Supplied passage ::
## START
Version 1.0 of UCA had some limitations, restricting the adoption of UCA architecture in the electric power utilities. Nevertheless, IEEE and EPRI continued their efforts to

improve the UCA architecture by running a number of research projects such as the MMS Forum Working Groups. The result of these efforts was the UCA version 2.0.

In 1994, the working group “Substation Control and Protection Interfaces” of IEC Technical Committee 57 proposed a standard for communication in SAS (Substation Automation Systems). The standard for the informative interface of protection equipment has been published as IEC 60870-5-103. (Pinto Faria 2011: 5).

Figure 2. The prehistory to IEC 61850 (Gunter A., Zhangand 2009: 6).

Finally, in 1997 IEEE, EPRI and Working Group 10 (WG10) of the IEC Technical Committee 57 (TC57) collaborated to establish a common international standard for electrical utility communications. Their efforts were based on the UCA architecture and led to the emerging of the IEC 61850 standard. (Pinto Faria 2011: 5).
## END
Written task A :: Please list every distinct four-digit year that appears in the passage on the origins of IEC 61850, in the order each first appears.
Written task B :: Write the next part of the passage on the origins of IEC 61850, picking up after its final sentence.
The records have nothing to do with the passage on IEC 61850.

Given entries ::
## START
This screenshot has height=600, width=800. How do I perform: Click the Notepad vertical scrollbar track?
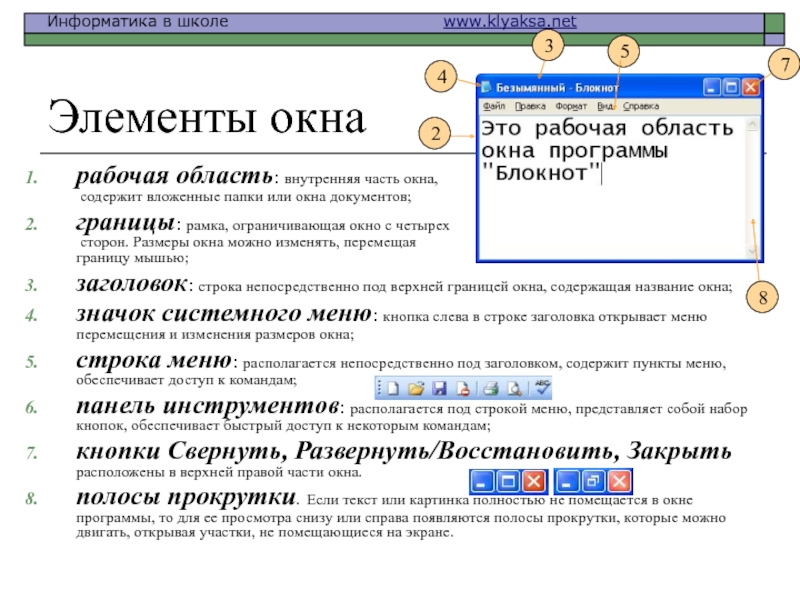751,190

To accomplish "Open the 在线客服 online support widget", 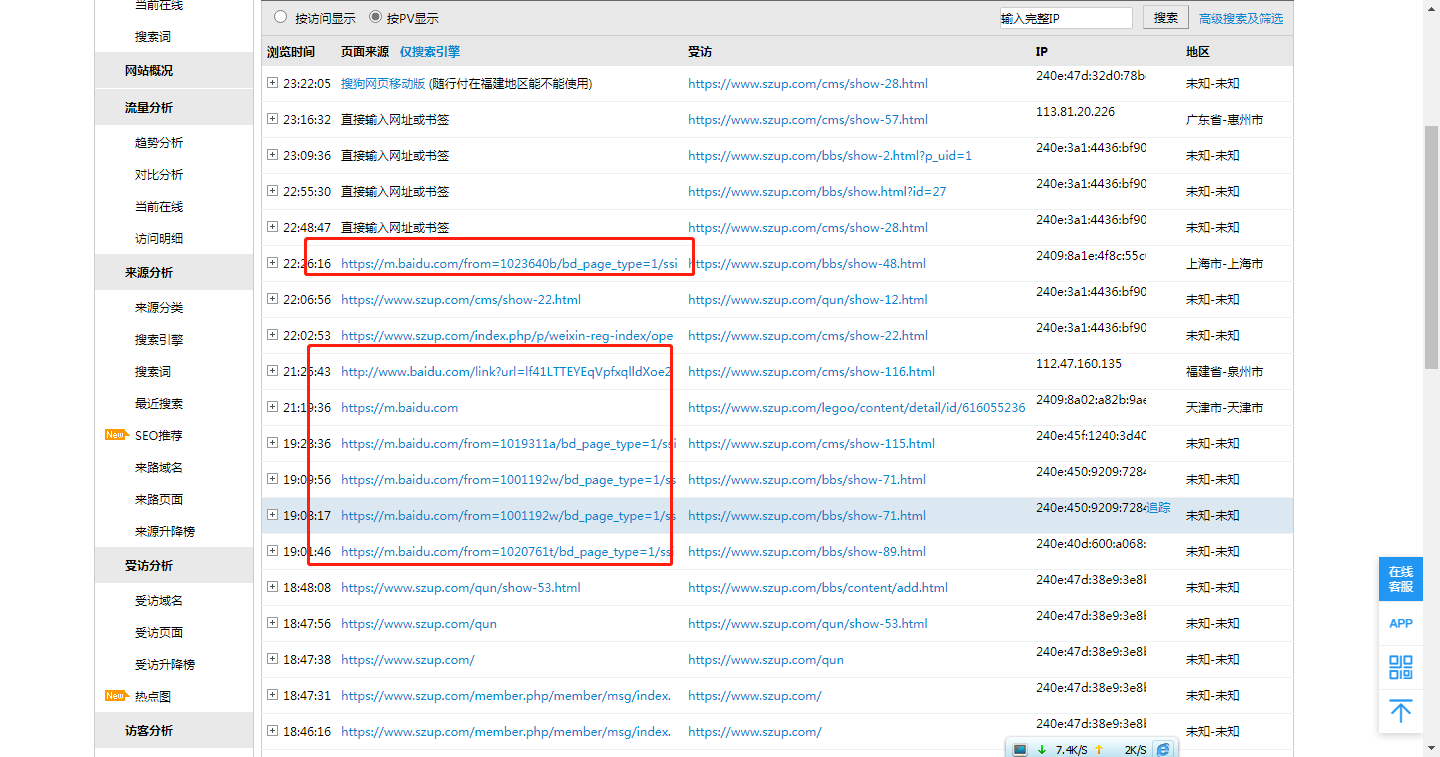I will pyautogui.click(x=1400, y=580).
## END
## START
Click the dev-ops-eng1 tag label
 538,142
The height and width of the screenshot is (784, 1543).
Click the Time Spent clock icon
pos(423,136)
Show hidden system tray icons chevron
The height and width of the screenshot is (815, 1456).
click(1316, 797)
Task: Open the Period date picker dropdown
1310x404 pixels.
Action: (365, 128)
## END
Exercise answer A :: 1994, 2011, 2009, 1997

Exercise answer B ::
3.2. Objectives and Benefits

According to IEC 61850-1 (2003:12), the objectives of the IEC 61850 can be summarized as follows:

 To satisfy the functional and performance communication requirements of a SAS, while supporting the future evolution of substation automation.

 To make use of existing IEC/IEEE/ISO/OSI communication standards, to the maximum possible extent.

 To provide interoperability between IEDs supplied by different manufacturers, resulting in a simpler substation structure by enabling the integration of all control, protection, monitoring, and measurement functions by one common protocol.

 To support the functions of the substation according to the operational requirements. Nevertheless, the standard’s purpose is neither to limit in any manner the functions involved in the operation of the SAS nor to restrict their free allocation within the substation.

 To offer a real object oriented approach for substations, supporting standardized device models and standardized configuration language (SCL).

According to Siemens Efficient Energy Automation with the IEC 61850 Standard (2010:

2), the main advantages of the standard are:

 Simple substation structure: The IEC61850 is developed in cooperation with manufacturers and users to provide a uniform interface, avoiding this way protocol diversity and integration problems.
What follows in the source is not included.